问题
I have a test ElasticSearch 6.0 index populated with millions of records, likely to be in the billions in production. I need to search for a subset of these records, then save this subset of the original set into a secondary index for later searching. I have proven this out via querying ES on Kibana, the challenge is to find appropriate APIs in Java 8 using my Jest client (searchbox.io, version 5.3.3) to do the same. The ElasticSearch cluster is on AWS, so using a transport client is out.
POST _reindex?slices=10&wait_for_completion=false
{ "conflicts": "proceed",
"source":{
"index": "my_source_idx",
"size": 5000,
"query": { "bool": {
"filter": { "bool" : { "must" : [
{ "nested": { "path": "test", "query": { "bool": { "must":[
{ "terms" : { "test.RowKey": ["abc"]} },
{ "range" : { "test.dates" : { "lte": "2018-01-01", "gte": "2010-08-01"} } },
{ "range" : { "test.DatesCount" : { "gte": 2} } },
{ "script" : { "script" : { "id": "my_painless_script",
"params" : {"min_occurs" : 1, "dateField": "test.dates", "RowKey": ["abc"], "fromDate": "2010-08-01", "toDate": "2018-01-01"}}}}
]}}}}
]}}
}}
},
"dest": {
"index": "my_dest_idx"
},
"script": {
"source": <My painless script>
} }
I am aware I can perform a search on the source index, then create and bulk load the response records onto the new index, but I want to be able to do this all in one shot, as I do have a painless script to glean off some information that is pertinent to the queries that will search the secondary index. Performance is a concern, as the application will be chaining subsequent queries together using the destination index to query against. Does anyone know how to do accomplish this using Jest?
回答1:
It appears as if this particular functionality is not yet supported in Jest. The Jest API It has a way to pass in a script (not a query) as a parameter, but I even was having problems with that.
EDIT:
After some hacking with a coworker, we found a way around this...

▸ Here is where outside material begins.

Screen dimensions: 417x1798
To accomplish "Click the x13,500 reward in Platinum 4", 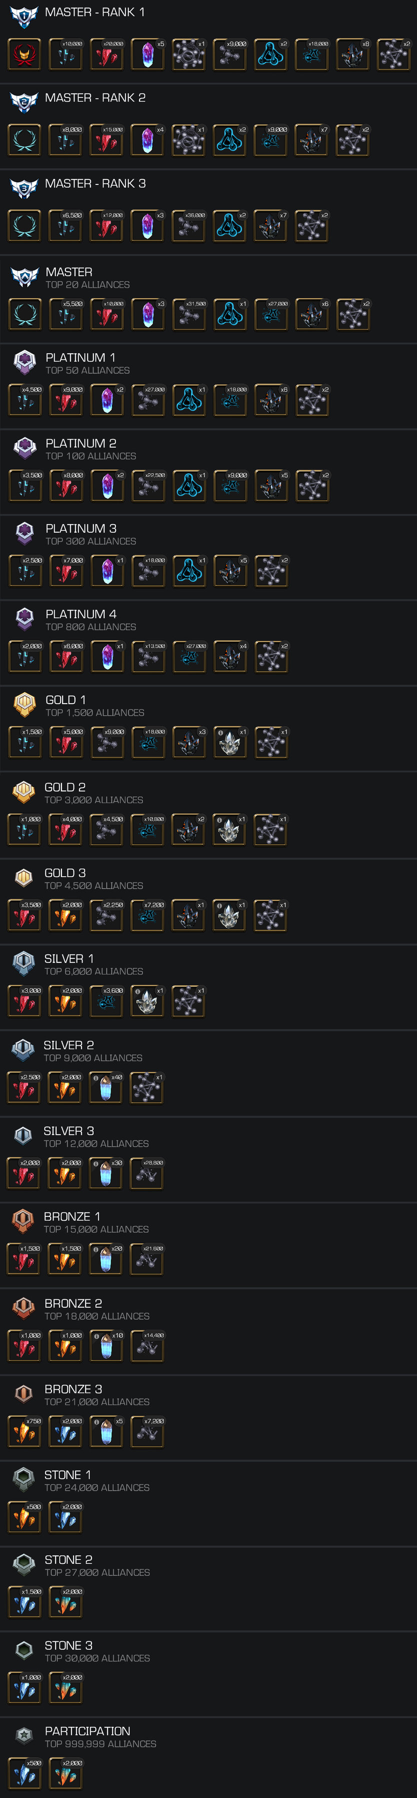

Step 1) Extend the GenericResultAbstractionAction class with edits to the script:
public class GenericResultReindexActionHack extends GenericResultAbstractAction {
GenericResultReindexActionHack(GenericResultReindexActionHack.Builder builder) {
super(builder);
Map<String, Object> payload = new HashMap<>();
payload.put("source", builder.source);
payload.put("dest", builder.dest);
if (builder.conflicts != null) {
payload.put("conflicts", builder.conflicts);
}
if (builder.size != null) {
payload.put("size", builder.size);
}
if (builder.script != null) {
Script script = (Script) builder.script;
// Note the script parameter needs to be formatted differently to conform to the ES _reindex API:
payload.put("script", new Gson().toJson(ImmutableMap.of("id", script.getIdOrCode(), "params", script.getParams())));
}
this.payload = ImmutableMap.copyOf(payload);
setURI(buildURI());
}
@Override
protected String buildURI() {
return super.buildURI() + "/_reindex";
}
@Override
public String getRestMethodName() {
return "POST";
}
@Override
public String getData(Gson gson) {
if (payload == null) {
return null;
} else if (payload instanceof String) {
return (String) payload;
} else {
// We need to remove the incorrect formatting for the query, dest, and script fields:
// TODO: Need to consider spaces in the JSON
return gson.toJson(payload).replaceAll("\\\\n", "")
.replace("\\", "")
.replace("query\":\"", "query\":")
.replace("\"},\"dest\"", "},\"dest\"")
.replaceAll("\"script\":\"","\"script\":")
.replaceAll("\"}","}")
.replaceAll("},\"script\"","\"},\"script\"");
}
}
public static class Builder extends GenericResultAbstractAction.Builder<GenericResultReindexActionHack , GenericResultReindexActionHack.Builder> {
private Object source;
private Object dest;
private String conflicts;
private Long size;
private Object script;
public Builder(Object source, Object dest) {
this.source = source;
this.dest = dest;
}
public GenericResultReindexActionHack.Builder conflicts(String conflicts) {
this.conflicts = conflicts;
return this;
}
public GenericResultReindexActionHack.Builder size(Long size) {
this.size = size;
return this;
}
public GenericResultReindexActionHack.Builder script(Object script) {
this.script = script;
return this;
}
public GenericResultReindexActionHack.Builder waitForCompletion(boolean waitForCompletion) {
return setParameter("wait_for_completion", waitForCompletion);
}
public GenericResultReindexActionHack.Builder waitForActiveShards(int waitForActiveShards) {
return setParameter("wait_for_active_shards", waitForActiveShards);
}
public GenericResultReindexActionHack.Builder timeout(long timeout) {
return setParameter("timeout", timeout);
}
public GenericResultReindexActionHack.Builder requestsPerSecond(double requestsPerSecond) {
return setParameter("requests_per_second", requestsPerSecond);
}
public GenericResultReindexActionHack build() {
return new GenericResultReindexActionHack(this);
}
}
}
Step 2) Use of this class with a query then requires you to pass in the query as part of the source, then remove the '\n' characters:
ImmutableMap<String, Object> sourceMap = ImmutableMap.of("index", sourceIndex, "query", qb.toString().replaceAll("\\\\n", ""));
ImmutableMap<String, Object> destMap = ImmutableMap.of("index", destIndex);
GenericResultReindexActionHack reindex = new GenericResultReindexActionHack.Builder(sourceMap, destMap)
.waitForCompletion(false)
.conflicts("proceed")
.size(5000L)
.script(reindexScript)
.setParameter("slices", 10)
.build();
JestResult result = handleResult(reindex);
String task = result.getJsonString();
return (task);
Note the reindexScript parameter is of type org.elasticsearch.script.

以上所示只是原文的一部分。